→ WRITTEN REQUEST
Set out the records below as a Markdown table with the columns Row and Line, giving each non-blank line its own numbered row and leaving blank lines out.

** begin ROWS **

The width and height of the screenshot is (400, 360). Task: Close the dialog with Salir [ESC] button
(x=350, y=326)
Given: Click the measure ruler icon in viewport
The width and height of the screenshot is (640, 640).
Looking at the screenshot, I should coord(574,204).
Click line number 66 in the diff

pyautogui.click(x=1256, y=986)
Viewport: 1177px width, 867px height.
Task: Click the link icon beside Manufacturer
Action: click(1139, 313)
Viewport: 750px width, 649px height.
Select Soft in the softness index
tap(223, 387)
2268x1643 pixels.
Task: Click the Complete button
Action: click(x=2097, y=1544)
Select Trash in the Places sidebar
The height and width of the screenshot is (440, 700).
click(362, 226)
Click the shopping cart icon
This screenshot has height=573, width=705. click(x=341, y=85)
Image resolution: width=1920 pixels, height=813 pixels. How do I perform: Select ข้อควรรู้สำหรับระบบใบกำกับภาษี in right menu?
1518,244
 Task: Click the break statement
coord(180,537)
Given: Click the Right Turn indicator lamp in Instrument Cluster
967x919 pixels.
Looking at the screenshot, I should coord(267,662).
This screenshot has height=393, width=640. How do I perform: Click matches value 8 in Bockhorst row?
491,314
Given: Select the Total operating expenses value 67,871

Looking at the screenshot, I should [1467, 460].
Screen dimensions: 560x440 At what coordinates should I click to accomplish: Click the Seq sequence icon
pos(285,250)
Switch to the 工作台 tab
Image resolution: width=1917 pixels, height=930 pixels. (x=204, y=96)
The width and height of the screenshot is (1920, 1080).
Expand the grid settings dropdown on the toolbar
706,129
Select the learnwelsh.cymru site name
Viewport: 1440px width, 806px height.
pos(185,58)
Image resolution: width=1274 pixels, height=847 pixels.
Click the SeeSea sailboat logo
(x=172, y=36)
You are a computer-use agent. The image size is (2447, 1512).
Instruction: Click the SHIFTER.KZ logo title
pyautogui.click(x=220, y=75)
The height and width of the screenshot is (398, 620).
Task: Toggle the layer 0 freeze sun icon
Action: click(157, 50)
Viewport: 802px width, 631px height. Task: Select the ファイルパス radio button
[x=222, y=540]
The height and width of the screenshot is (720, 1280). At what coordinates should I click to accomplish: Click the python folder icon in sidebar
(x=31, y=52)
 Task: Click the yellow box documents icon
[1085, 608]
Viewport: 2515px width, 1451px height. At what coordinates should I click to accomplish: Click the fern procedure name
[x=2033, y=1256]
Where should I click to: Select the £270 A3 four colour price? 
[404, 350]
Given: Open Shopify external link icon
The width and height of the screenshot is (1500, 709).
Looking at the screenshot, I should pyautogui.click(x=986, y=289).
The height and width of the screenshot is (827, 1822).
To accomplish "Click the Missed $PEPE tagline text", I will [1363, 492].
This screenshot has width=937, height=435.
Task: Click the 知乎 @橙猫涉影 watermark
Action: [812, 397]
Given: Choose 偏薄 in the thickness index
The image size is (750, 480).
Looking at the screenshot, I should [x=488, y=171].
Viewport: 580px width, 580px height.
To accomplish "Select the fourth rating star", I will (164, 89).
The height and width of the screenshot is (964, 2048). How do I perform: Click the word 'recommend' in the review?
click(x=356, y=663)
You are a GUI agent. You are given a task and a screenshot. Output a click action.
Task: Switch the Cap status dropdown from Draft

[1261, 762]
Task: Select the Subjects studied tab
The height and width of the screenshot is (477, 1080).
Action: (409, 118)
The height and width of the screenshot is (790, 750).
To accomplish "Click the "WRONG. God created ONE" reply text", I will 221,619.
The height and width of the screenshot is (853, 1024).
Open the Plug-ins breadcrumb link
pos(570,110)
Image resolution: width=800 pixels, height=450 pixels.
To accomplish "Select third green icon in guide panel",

** end ROWS **

→ SOLUTION TO THIS EXERCISE
| Row | Line |
|---|---|
| 1 | The width and height of the screenshot is (400, 360). Task: Close the dialog with Salir [ESC] button |
| 2 | (x=350, y=326) |
| 3 | Given: Click the measure ruler icon in viewport |
| 4 | The width and height of the screenshot is (640, 640). |
| 5 | Looking at the screenshot, I should coord(574,204). |
| 6 | Click line number 66 in the diff |
| 7 | pyautogui.click(x=1256, y=986) |
| 8 | Viewport: 1177px width, 867px height. |
| 9 | Task: Click the link icon beside Manufacturer |
| 10 | Action: click(1139, 313) |
| 11 | Viewport: 750px width, 649px height. |
| 12 | Select Soft in the softness index |
| 13 | tap(223, 387) |
| 14 | 2268x1643 pixels. |
| 15 | Task: Click the Complete button |
| 16 | Action: click(x=2097, y=1544) |
| 17 | Select Trash in the Places sidebar |
| 18 | The height and width of the screenshot is (440, 700). |
| 19 | click(362, 226) |
| 20 | Click the shopping cart icon |
| 21 | This screenshot has height=573, width=705. click(x=341, y=85) |
| 22 | Image resolution: width=1920 pixels, height=813 pixels. How do I perform: Select ข้อควรรู้สำหรับระบบใบกำกับภาษี in right menu? |
| 23 | 1518,244 |
| 24 |  Task: Click the break statement |
| 25 | coord(180,537) |
| 26 | Given: Click the Right Turn indicator lamp in Instrument Cluster |
| 27 | 967x919 pixels. |
| 28 | Looking at the screenshot, I should coord(267,662). |
| 29 | This screenshot has height=393, width=640. How do I perform: Click matches value 8 in Bockhorst row? |
| 30 | 491,314 |
| 31 | Given: Select the Total operating expenses value 67,871 |
| 32 | Looking at the screenshot, I should [1467, 460]. |
| 33 | Screen dimensions: 560x440 At what coordinates should I click to accomplish: Click the Seq sequence icon |
| 34 | pos(285,250) |
| 35 | Switch to the 工作台 tab |
| 36 | Image resolution: width=1917 pixels, height=930 pixels. (x=204, y=96) |
| 37 | The width and height of the screenshot is (1920, 1080). |
| 38 | Expand the grid settings dropdown on the toolbar |
| 39 | 706,129 |
| 40 | Select the learnwelsh.cymru site name |
| 41 | Viewport: 1440px width, 806px height. |
| 42 | pos(185,58) |
| 43 | Image resolution: width=1274 pixels, height=847 pixels. |
| 44 | Click the SeeSea sailboat logo |
| 45 | (x=172, y=36) |
| 46 | You are a computer-use agent. The image size is (2447, 1512). |
| 47 | Instruction: Click the SHIFTER.KZ logo title |
| 48 | pyautogui.click(x=220, y=75) |
| 49 | The height and width of the screenshot is (398, 620). |
| 50 | Task: Toggle the layer 0 freeze sun icon |
| 51 | Action: click(157, 50) |
| 52 | Viewport: 802px width, 631px height. Task: Select the ファイルパス radio button |
| 53 | [x=222, y=540] |
| 54 | The height and width of the screenshot is (720, 1280). At what coordinates should I click to accomplish: Click the python folder icon in sidebar |
| 55 | (x=31, y=52) |
| 56 |  Task: Click the yellow box documents icon |
| 57 | [1085, 608] |
| 58 | Viewport: 2515px width, 1451px height. At what coordinates should I click to accomplish: Click the fern procedure name |
| 59 | [x=2033, y=1256] |
| 60 | Where should I click to: Select the £270 A3 four colour price?  |
| 61 | [404, 350] |
| 62 | Given: Open Shopify external link icon |
| 63 | The width and height of the screenshot is (1500, 709). |
| 64 | Looking at the screenshot, I should pyautogui.click(x=986, y=289). |
| 65 | The height and width of the screenshot is (827, 1822). |
| 66 | To accomplish "Click the Missed $PEPE tagline text", I will [1363, 492]. |
| 67 | This screenshot has width=937, height=435. |
| 68 | Task: Click the 知乎 @橙猫涉影 watermark |
| 69 | Action: [812, 397] |
| 70 | Given: Choose 偏薄 in the thickness index |
| 71 | The image size is (750, 480). |
| 72 | Looking at the screenshot, I should [x=488, y=171]. |
| 73 | Viewport: 580px width, 580px height. |
| 74 | To accomplish "Select the fourth rating star", I will (164, 89). |
| 75 | The height and width of the screenshot is (964, 2048). How do I perform: Click the word 'recommend' in the review? |
| 76 | click(x=356, y=663) |
| 77 | You are a GUI agent. You are given a task and a screenshot. Output a click action. |
| 78 | Task: Switch the Cap status dropdown from Draft |
| 79 | [1261, 762] |
| 80 | Task: Select the Subjects studied tab |
| 81 | The height and width of the screenshot is (477, 1080). |
| 82 | Action: (409, 118) |
| 83 | The height and width of the screenshot is (790, 750). |
| 84 | To accomplish "Click the "WRONG. God created ONE" reply text", I will 221,619. |
| 85 | The height and width of the screenshot is (853, 1024). |
| 86 | Open the Plug-ins breadcrumb link |
| 87 | pos(570,110) |
| 88 | Image resolution: width=800 pixels, height=450 pixels. |
| 89 | To accomplish "Select third green icon in guide panel", |